La question se pose de savoir si une telle pratique n'est pas contraire a la fois à l'art. 1410, §2 du Code judiciaire (insaisissabilité et incessibilité des prestations familiales) et à l'art. 1410, §4, du Code judiciaire (en cas d'indu, retenues à concurrence de 10% des prestations ultérieures).

Par ailleurs, certaines caisses considèrent comme automatiquement acquis l'accord des débiteurs sur ce type de remboursement, en l'absence de réponse de la part de ce dernier.

Réponse de la Direction des Etudes juridiques en date du 6 janvier 1989, réf. : E8425

(extrait)

L'art. 1410, §2, du Code judiciaire établit le principe de l'insaisissabilité des prestations sociales qui y sont énumérées. En effet, ces prestations permettent à leurs bénéficiaires de faire face à des dépenses importantes et urgentes et elles doivent être affectées par priorité à ces dépenses sans entrer en ligne de compte dans la détermination du montant net cessible et saisissable.

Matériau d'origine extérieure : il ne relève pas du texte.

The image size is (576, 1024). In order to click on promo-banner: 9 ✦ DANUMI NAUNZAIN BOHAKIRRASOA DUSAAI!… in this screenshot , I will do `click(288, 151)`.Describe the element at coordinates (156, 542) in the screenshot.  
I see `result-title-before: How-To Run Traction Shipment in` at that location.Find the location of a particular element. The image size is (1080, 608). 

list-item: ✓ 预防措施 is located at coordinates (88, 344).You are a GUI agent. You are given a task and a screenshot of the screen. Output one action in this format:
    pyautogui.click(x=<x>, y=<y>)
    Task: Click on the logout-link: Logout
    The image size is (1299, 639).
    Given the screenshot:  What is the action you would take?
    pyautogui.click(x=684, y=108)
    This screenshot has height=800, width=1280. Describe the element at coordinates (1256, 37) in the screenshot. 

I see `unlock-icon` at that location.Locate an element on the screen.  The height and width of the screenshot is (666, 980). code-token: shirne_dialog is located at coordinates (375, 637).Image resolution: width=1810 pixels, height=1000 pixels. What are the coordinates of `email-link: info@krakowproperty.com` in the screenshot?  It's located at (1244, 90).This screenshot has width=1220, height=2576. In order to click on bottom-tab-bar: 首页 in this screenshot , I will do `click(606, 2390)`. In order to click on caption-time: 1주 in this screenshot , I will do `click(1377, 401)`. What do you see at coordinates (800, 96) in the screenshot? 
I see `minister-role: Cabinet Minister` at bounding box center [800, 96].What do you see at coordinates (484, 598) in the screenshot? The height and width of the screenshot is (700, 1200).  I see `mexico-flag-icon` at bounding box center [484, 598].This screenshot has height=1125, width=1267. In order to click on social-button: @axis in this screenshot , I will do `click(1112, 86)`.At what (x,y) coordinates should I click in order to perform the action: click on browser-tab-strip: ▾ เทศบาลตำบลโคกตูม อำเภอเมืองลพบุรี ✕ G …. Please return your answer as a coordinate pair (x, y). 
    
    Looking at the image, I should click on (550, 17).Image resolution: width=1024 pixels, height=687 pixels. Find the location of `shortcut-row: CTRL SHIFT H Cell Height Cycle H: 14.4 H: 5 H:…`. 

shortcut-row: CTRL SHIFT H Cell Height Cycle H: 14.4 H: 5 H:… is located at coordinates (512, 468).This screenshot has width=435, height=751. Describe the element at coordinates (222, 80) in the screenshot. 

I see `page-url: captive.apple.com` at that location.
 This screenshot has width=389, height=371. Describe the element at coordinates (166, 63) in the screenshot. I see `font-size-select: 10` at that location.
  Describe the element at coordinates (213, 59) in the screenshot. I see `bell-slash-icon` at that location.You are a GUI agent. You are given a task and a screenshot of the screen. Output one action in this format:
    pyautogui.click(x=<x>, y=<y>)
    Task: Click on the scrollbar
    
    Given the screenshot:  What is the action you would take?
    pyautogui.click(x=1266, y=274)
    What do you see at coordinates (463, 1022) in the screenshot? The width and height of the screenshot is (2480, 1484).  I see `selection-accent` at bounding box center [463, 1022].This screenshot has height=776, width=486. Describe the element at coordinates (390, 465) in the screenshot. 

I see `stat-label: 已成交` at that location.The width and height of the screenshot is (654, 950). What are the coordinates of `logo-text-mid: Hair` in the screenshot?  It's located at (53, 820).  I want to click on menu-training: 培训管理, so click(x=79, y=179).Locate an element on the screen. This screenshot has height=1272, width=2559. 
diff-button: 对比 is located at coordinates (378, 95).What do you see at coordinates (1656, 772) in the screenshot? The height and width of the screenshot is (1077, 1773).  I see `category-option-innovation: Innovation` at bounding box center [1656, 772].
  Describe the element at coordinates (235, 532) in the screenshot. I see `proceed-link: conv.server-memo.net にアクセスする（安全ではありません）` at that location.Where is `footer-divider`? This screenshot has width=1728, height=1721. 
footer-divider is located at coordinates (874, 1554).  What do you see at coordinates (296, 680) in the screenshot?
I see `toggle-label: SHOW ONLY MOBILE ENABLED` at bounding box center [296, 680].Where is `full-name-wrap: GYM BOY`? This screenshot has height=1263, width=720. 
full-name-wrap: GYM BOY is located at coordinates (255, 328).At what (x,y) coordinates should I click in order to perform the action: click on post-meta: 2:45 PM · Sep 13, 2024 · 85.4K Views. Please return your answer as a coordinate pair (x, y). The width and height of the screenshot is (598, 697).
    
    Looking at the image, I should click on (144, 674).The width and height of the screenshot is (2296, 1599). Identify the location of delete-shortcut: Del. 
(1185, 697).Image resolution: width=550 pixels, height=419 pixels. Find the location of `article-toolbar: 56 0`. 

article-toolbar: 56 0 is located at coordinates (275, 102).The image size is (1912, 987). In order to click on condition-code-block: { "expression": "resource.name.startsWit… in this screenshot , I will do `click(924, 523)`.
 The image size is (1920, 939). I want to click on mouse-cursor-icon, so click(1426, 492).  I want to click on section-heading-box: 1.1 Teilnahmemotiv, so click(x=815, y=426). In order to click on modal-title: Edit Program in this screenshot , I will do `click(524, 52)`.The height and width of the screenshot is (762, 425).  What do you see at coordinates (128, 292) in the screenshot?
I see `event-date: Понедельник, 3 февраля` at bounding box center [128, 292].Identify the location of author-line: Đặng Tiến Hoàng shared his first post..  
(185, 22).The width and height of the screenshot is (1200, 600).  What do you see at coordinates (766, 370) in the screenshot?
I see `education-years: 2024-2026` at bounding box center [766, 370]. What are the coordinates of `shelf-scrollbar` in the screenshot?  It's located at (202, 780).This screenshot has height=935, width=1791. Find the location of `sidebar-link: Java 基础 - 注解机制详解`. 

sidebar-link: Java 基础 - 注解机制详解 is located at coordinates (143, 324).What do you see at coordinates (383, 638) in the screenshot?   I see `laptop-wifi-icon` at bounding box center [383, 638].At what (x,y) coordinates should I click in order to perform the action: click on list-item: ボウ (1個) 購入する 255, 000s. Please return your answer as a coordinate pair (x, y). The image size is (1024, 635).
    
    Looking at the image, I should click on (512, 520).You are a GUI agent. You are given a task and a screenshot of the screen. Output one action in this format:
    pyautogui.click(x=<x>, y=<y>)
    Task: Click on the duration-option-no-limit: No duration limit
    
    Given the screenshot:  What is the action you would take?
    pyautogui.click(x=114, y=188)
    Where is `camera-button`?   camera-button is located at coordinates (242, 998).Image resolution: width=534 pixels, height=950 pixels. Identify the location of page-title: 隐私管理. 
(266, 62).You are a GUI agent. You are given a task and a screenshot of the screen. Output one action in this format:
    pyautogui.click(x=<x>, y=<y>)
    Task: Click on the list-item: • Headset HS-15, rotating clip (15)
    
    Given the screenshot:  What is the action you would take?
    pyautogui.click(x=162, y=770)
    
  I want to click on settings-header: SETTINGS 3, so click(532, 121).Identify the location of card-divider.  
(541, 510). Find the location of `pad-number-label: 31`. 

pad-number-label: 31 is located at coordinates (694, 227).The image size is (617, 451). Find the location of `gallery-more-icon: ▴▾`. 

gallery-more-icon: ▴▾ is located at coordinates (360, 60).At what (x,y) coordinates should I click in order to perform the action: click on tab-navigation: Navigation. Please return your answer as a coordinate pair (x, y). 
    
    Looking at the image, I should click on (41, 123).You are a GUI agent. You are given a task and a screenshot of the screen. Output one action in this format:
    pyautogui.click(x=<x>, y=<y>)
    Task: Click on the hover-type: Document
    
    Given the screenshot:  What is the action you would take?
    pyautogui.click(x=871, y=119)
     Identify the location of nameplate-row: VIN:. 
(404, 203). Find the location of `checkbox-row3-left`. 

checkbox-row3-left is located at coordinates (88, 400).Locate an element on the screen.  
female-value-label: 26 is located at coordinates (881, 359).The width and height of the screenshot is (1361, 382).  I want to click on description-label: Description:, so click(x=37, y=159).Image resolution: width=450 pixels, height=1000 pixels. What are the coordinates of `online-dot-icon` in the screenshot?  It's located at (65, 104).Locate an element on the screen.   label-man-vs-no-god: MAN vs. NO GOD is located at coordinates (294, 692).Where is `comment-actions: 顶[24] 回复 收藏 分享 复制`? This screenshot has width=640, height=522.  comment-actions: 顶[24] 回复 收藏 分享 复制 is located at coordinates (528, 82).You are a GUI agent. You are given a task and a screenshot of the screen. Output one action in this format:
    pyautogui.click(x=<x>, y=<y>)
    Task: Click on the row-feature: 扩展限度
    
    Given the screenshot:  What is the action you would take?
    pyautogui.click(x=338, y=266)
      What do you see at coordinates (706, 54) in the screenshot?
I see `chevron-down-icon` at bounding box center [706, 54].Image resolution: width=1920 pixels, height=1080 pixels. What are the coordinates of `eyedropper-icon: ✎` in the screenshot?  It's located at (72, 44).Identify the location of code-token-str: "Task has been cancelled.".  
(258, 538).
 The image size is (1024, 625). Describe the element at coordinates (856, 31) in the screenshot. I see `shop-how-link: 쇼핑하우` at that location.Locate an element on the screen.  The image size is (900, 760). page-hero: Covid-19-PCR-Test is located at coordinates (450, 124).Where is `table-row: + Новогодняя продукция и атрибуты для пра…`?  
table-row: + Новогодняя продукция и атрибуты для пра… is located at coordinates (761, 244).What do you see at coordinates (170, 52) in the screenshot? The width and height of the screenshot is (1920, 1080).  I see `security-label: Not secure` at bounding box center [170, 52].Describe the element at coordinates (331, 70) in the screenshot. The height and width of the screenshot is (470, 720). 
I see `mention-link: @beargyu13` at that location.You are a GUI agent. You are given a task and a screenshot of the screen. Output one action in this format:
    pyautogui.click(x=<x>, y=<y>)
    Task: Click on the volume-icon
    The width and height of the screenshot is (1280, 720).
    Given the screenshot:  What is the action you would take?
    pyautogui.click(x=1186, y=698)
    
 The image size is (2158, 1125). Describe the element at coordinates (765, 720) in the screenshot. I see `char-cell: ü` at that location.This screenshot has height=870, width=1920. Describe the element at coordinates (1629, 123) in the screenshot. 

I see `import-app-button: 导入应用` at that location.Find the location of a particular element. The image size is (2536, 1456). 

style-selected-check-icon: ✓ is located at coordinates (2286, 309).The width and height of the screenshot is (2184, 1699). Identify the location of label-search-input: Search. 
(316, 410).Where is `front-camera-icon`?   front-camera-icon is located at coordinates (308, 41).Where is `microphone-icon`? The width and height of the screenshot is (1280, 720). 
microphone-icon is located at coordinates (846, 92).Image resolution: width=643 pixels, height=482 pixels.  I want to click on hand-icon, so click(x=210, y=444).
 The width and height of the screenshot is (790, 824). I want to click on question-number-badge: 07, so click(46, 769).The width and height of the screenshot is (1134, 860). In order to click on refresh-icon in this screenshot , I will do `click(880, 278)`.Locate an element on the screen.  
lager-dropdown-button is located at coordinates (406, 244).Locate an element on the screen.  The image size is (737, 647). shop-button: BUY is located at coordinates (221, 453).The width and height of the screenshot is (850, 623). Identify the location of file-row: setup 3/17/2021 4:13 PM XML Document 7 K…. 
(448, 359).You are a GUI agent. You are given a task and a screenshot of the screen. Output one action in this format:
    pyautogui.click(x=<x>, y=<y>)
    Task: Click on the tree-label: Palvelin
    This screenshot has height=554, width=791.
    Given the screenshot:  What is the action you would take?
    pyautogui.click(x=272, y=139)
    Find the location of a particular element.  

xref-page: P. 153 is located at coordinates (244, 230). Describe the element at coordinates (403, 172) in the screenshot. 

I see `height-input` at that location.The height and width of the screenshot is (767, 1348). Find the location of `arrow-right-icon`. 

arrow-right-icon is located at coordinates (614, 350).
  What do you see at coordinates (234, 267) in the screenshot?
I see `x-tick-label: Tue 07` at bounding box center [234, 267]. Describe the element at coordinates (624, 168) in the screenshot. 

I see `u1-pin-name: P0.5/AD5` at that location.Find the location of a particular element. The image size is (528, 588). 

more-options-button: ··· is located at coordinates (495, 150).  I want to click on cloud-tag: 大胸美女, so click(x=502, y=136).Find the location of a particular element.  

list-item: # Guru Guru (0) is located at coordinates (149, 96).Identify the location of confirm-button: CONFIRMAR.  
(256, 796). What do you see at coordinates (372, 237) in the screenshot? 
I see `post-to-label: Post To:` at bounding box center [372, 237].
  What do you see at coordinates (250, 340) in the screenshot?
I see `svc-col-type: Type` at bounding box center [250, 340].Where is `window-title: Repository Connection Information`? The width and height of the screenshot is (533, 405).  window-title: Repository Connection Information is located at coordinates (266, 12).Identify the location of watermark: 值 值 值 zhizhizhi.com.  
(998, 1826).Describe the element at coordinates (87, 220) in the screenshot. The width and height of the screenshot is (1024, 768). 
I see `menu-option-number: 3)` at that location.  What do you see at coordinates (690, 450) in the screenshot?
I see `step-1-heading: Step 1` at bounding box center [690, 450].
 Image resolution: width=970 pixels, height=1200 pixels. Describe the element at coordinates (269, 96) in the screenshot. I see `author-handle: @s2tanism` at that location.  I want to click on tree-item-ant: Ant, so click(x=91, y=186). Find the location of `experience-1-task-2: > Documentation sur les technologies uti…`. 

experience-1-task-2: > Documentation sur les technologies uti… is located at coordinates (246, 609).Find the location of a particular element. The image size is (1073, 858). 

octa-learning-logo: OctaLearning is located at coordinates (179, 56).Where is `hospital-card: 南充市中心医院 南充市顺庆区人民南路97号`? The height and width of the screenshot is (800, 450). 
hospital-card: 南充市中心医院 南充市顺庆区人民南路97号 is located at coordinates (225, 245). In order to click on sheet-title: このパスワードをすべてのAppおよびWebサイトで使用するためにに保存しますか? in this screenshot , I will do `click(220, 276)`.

Toutefois, en vertu de l'art. 1410, §4, du Code judiciaire, les organismes de paiement des prestations sociales en question, peuvent retenir d'office un montant de 10% maximum de chaque prestation ultérieurement fournie à leur débiteur dans le cas où aucune manoeuvre frauduleuse, négligence ou omission ne peut être reprochée à celui-ci (dans ces dernières hypothèses, la retenue peut être effectuée à concurrence de 100%).

Cette faculté laissée aux organismes de paiement de prestations sociales créanciers, les dispense donc de recourir à une procédure en justice en vue d'obtenir un titre exécutoire permettant de recourir à l'exécution forcée pour récupérer le montant de leur créance, dans la mesure bien entendu où cette créance n'est pas contestée et est donc exigible (c'est le sens de l'expression "d'office" qui a été introduite dans l'art. 1410, §4, du Code judiciaire par le loi du 12 mai 1971).

Mais cette dérogation au principe de l'insaisissabilité ainsi qu'à la règle de la nécessité d'obtenir un titre exécutoire avant toute récupération est elle-même sujette à des limitations (retenues à concurrence de 10% seulement) et ne peut être interprétée de façon extensive.

En effet, sous réserve de ce qui est prévu à l'art. 1410, §4, du Code judiciaire, le principe de l'insaisissabilité des prestations sociales ne peut être contourné ou "annulé" par le recours à la compensation légale régie par les articles 1290 et suivants du Code civil (compensation entre la dette du débiteur et la créance qu'il possède vis-à-vis de la caisse d'allocations familiales).

L'article 1293 du Code civil exclut en effet ce mode d'extinction d'obligations réciproques dans le cas où l'une des dettes (et donc, réciproquement, l'une des créances) a pour cause des aliments déclarés insaisissables. Or le terme "aliments" ne doit pas être interprété strictement. Il vise toute créance à laquelle la loi confère le caractère d'insaisissabilité et donc notamment les créances en matière d'allocations familiales (en ce sens, P. VAN OMMESLAGHE, Cours du droit des obligations, VIII, U.L.B. 1973-1974, p. 638).

En conclusion, nous estimons qu'en dehors du prélèvement prévu dans certaines limites par l'art. 1410, §4, du Code judiciaire et qualifié de "rétention compensatoire" par le Procureur Général X (R.B.S.S. 1976, p. 938), toute convention ayant pour objet une compensation dans le domaine concerné, quelles que soient les modalités qui y sont attachées, doit être considérée comme illégale, puisqu'en annulant virtuellement le principe de l'insaisissabilité des aliments.

Nous pensons dès lors comme vous que les organismes de paiement peuvent seulement, s'ils désirent obtenir un remboursement supérieur, proposer au débiteur d'effectuer volontairement un versement complémentaire.

En cas de refus, la Caisse peut certes assigner le débiteur en justice pour obtenir un titre exécutoire qui permettra, le cas échéant, une exécution forcée sur les biens saisissables, étant entendu que le juge dispose d'une liberté totale d'appréciation pour fixer d'éventuelles modalités de remboursement et peut même, dans certains cas, s'il l'estime opportun, ramener la retenue à un pourcentage inférieur à 10% des allocations familiales ultérieurement dues".